CN107684416B - Glass micro-tube electrode based on liquid metal and preparation method thereof - Google Patents

Abstract

The invention provides a glass micro-tube electrode based on liquid metal and a preparation method thereof, wherein the glass micro-tube electrode comprises an ultra-thin glass tube (1), liquid metal (2), packaging adhesive (3) and a connecting wire (4); the superfine glass tube (1) is conical, the inner diameter of the tip of the superfine glass tube is 1-5 microns, and the inner diameter of the other end of the superfine glass tube is 1-2 mm; liquid metal (2) is poured into the superfine glass tube (1); filling packaging glue (3) at the thicker end of the superfine glass tube (1); a connecting wire (4) is inserted into the packaging adhesive (3), one end of the connecting wire is contacted with the liquid metal, and the other end of the connecting wire extends out of the superfine glass tube and is connected with a detection instrument. Compared with the traditional glass micro-electrode, the glass micro-tube electrode provided by the invention has a smoother electrode surface and lower electrical impedance characteristic, and is stable in electrochemical property. The preparation process is simpler, the cost is lower, and the controllability is better. Furthermore, a plurality of capillary glass tubes can be combined into a micro-tube electrode array, so that physiological signal detection and electrical stimulation of a plurality of sites are realized.

Description

Glass micro-tube electrode based on liquid metal and preparation method thereof

Technical Field

The invention relates to the field of medical materials, in particular to a glass micro-tube electrode based on liquid metal and a preparation method thereof.

Background

The microelectrode is a common medical sensing device and has wide application in the fields of bioelectrophysiology research, biomedical detection, biomedical electrical stimulation and the like. The micro-electrode has a micro-nano-scale fine structure and can measure the potential of a single cell or a deep tissue. The commonly used microelectrodes include metal microelectrodes and glass microelectrodes, which differ in their electrical properties and their manufacturing processes.
□ □ □
• [Work to complete]:
A – Output the part of the electrode patent text from "The invention relates" up to and including "preparation method thereof.".
B – According to the electrode patent text, what is the inner diameter of the tip of the superfine glass tube?
C – Take the glass micro-tube electrode patent text further, starting right after its last sentence.
The records have nothing to do with any of this.

• [Data section]:
□ □ □
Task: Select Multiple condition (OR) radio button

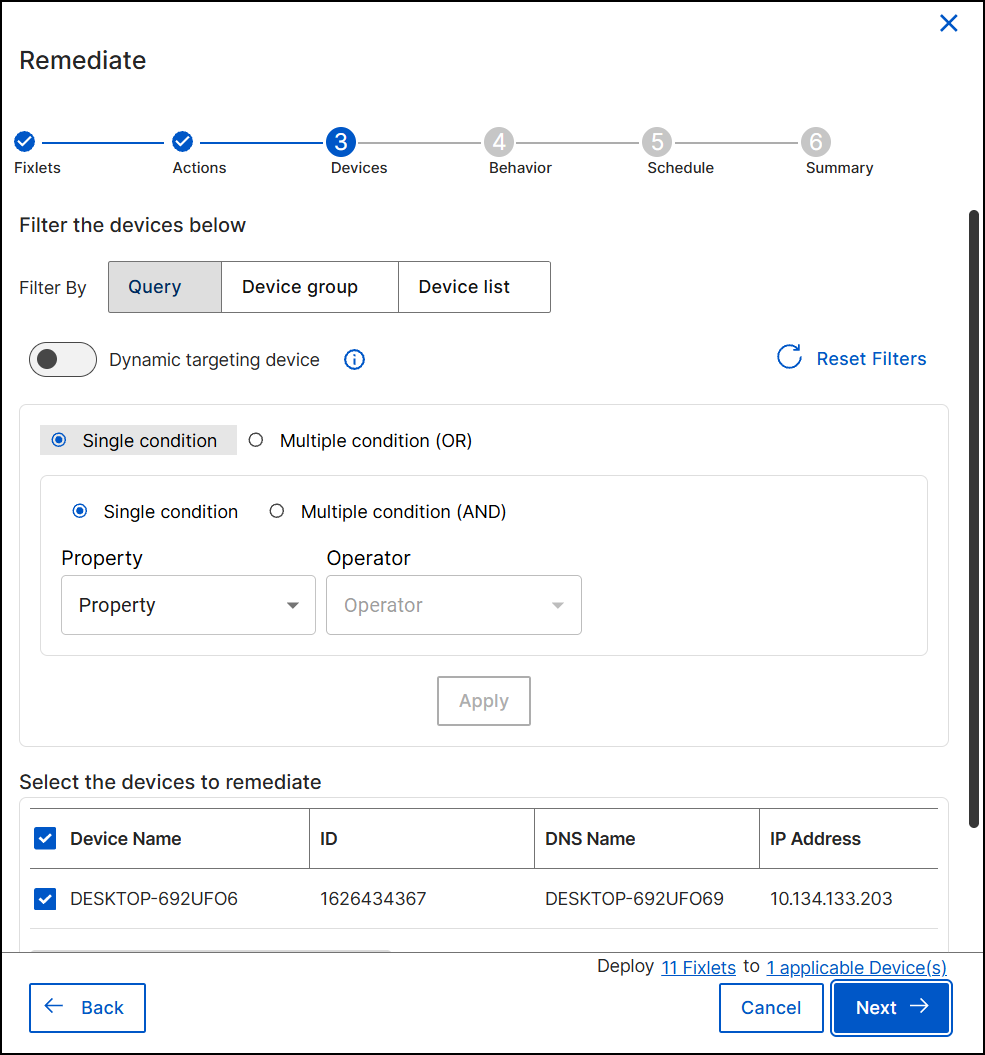Action: (x=256, y=440)
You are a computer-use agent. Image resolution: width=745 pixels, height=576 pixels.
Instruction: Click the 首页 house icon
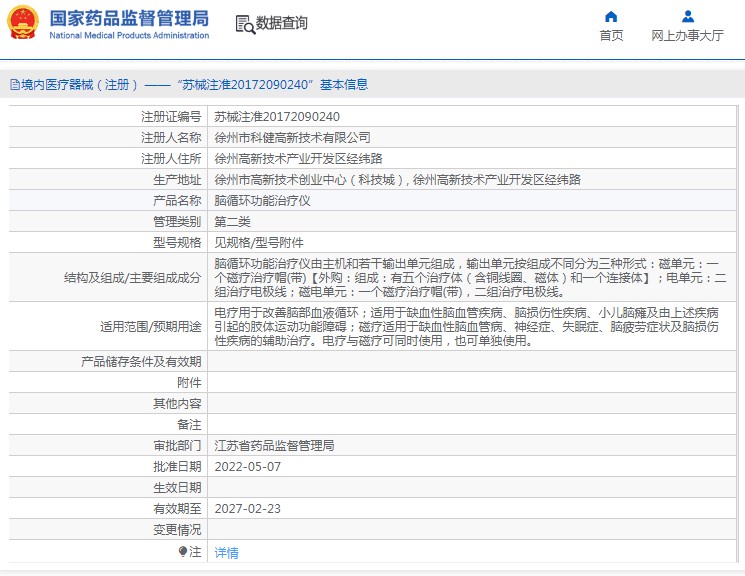611,16
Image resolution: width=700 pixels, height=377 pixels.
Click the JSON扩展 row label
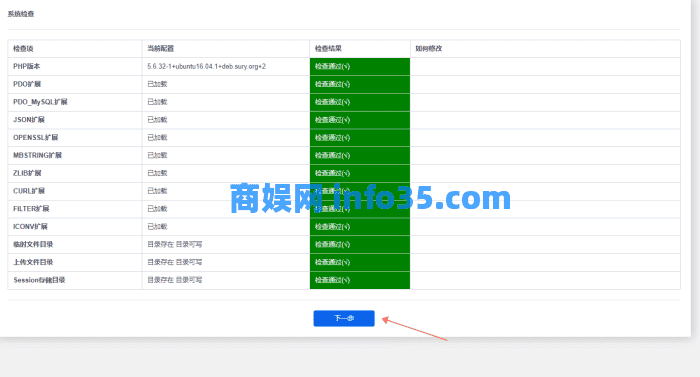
□ □ □
• [Task answers]:
A –
The invention relates to the field of medical materials, in particular to a glass micro-tube electrode based on liquid metal and a preparation method thereof.

B – 1-5 microns

C –
The metal microelectrode is generally a high-strength metal fine needle, the surface of the metal microelectrode is subjected to insulation treatment by using an organic material, but the geometric shape of the microelectrode is difficult to keep consistent with the insulation state, and the tip of the electrode plated with an insulation layer needs to be cut by a blade manually in the traditional manufacturing process, so that the surface of the electrode is not smooth, and the measurement result has errors. The glass microelectrode is drawn by a hard capillary tube, and when the glass microelectrode is used for measuring the resting potential and the action potential in cells, the tip of the glass microelectrode needs to be less than 0.5 mu m; when the probe is used for measuring the potential of the non-active point in the extracellular active area, the tip of the probe can be 1-5 μm. Usually, electrolyte is poured into the tip of the glass microelectrode to serve as an electrode material, but insulating paint or epoxy resin is needed to be used for sealing, and the leakage phenomenon of the epoxy resin in the solution can cause the occurrence of noise signals in the detection process, so that the detection sensitivity is greatly reduced. In some glass microelectrodes, superfine metal wires are inserted to replace electrolyte as electrode materials, but the processing technology of the superfine metal wires is high in requirement, irregular metal section shapes of electrode tips can also cause errors of measurement results, and the cost of noble metal electrode wires is high.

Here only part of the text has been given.